7時間も家屋の下敷きとなって身動きひとつとれず、本当にこのまま、あの世に行ってしまうと思っていた。結局運び出された時、息子は左肩が折れて重傷、娘は意識がなくなっており、虫の息の状態だった。私も頭を打ち負傷した。娘は、すぐに病院に連れていかれた。私たち家族は娘のいる病院で2、3日いたが、その病院も亀裂が入り非常に危ないということで助けに駆けつけてくれた知り合いの紹介で大阪の病院に入院することができた。
入院生活は2カ月、娘もじっと我慢し、息子の手術も無事終わり、さあ、これから家族、力を合わせがんばろうという時に住む家がなく、本当に路頭に迷った。テレビでは被災者には全員、仮設住宅に入れるようにしていくと何度も聞いたが、それなのにただのいい格好を言ってるだけだと思った。

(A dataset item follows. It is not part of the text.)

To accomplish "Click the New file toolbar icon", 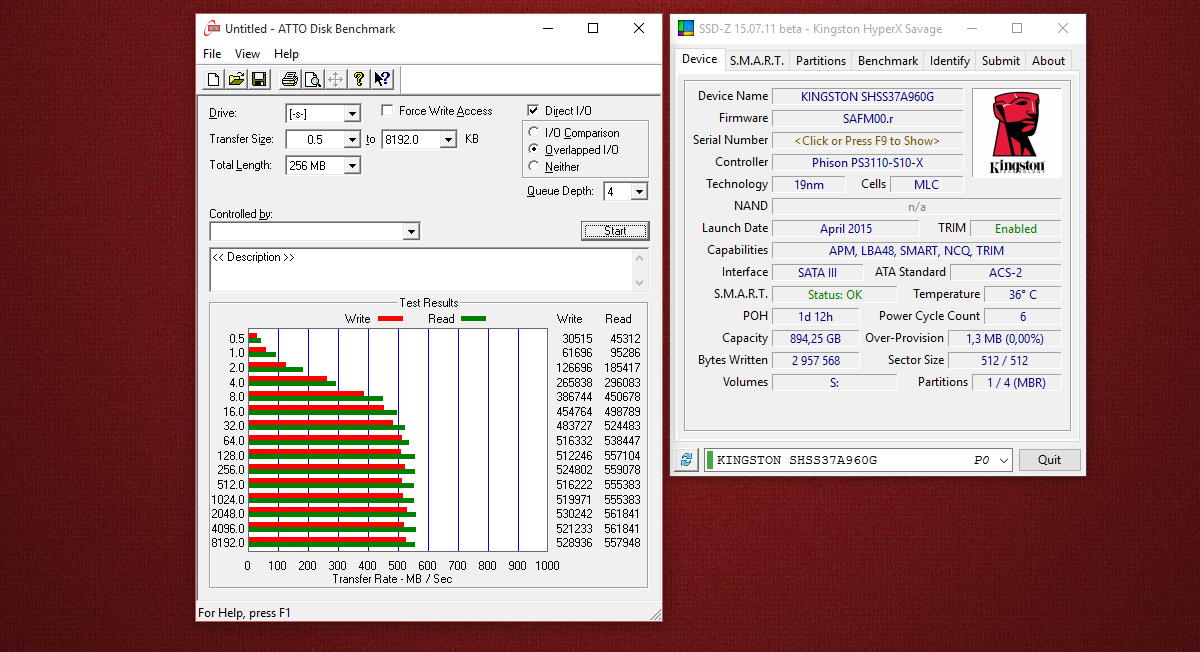I will [x=213, y=79].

私たちは結局、最後まで仮設に入れてもらえず、娘の仕事先の社宅に半年という期限付きで生活し、5回も引っ越しすることになってしまった。今やっと市営住宅に入ることができた今、震災のことを振り返ると悲しい気持でいっぱいになる。
皆は仮設住宅に入っている人たちばかりがかわいそうだと言っていたが、仮設の人たちは、何かと生活面において何でも優遇されていたが、私たちは家が全壊し、家族が入院までして辛く苦しい目に遭ったのに何の免除もしてもらえず、悲しい思いをしてきた。しかし、あの地震があって、いろいろな人たちと出会って助け合い、励ましあって来たからここまでがんばって来れたと思う。
この先、またどんな天災が起こるか分からないが、いろんな人に優しく助け合っていきたいと思う。